この里の紅葉は美しい。滝も、庭園も、寺も神社も…、名所といわれるようなところは無いけれど、里全体がきれい。ともかくきれいと自慢するものだから、そんなに?と人が来てくださる。
なんと、紅葉の時期は、来ていただく日を調整している。この日に来ていただくと好都合ですが、とこちらの勝手を伝えると、行くよ~、お弁当も持っていくからとこちらに合わせてくださる。
毎日のようにそこかしこの紅葉をめぐって遊び暮らすうち、夜半にバラバラ、バラ。雨かと思ったら落葉頻り。

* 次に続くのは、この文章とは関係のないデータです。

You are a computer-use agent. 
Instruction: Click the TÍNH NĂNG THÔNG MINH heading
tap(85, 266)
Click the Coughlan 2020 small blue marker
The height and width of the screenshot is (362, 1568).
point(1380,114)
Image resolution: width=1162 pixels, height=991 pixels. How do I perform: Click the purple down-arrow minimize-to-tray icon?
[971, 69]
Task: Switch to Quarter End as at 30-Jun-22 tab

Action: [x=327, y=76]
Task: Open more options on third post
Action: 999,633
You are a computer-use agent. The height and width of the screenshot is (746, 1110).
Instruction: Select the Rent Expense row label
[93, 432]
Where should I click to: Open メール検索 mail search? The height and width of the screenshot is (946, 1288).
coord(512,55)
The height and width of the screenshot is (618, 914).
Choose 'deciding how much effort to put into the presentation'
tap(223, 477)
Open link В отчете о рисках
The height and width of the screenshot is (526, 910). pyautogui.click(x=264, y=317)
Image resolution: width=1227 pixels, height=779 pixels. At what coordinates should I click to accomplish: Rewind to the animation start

明ければ、昨日までの情景とは一変し、紅葉まばら、裸木だらけの林、森。
訪問客は減り、絶え、やがて凍てつく日々の訪れとなる。
いつも、落葉の後は冬ごもりです。冬眠します、と言っている。
冬もまた、この里の自慢をすれば人の訪れがあるだろうか?
さて、冬枯れの里は何を自慢しよう?

紅葉は一瞬の「あぁ、いいね!」で終わるが、屹度、和子さんとの話が楽しいから
沢山の人が訪れるのであろう。紅葉の時期は紅葉を仲人(口実)にして訪ねられる。
それでも何かのお誘いが無いとお邪魔かと人は思うもの。
お茶でも如何ですかと一言が欲しいもの。多分、冬でも喜んで行きたくなる。
近ければお茶を頂き世間話をしてみたいなぁと「自慢」を読みながら思った。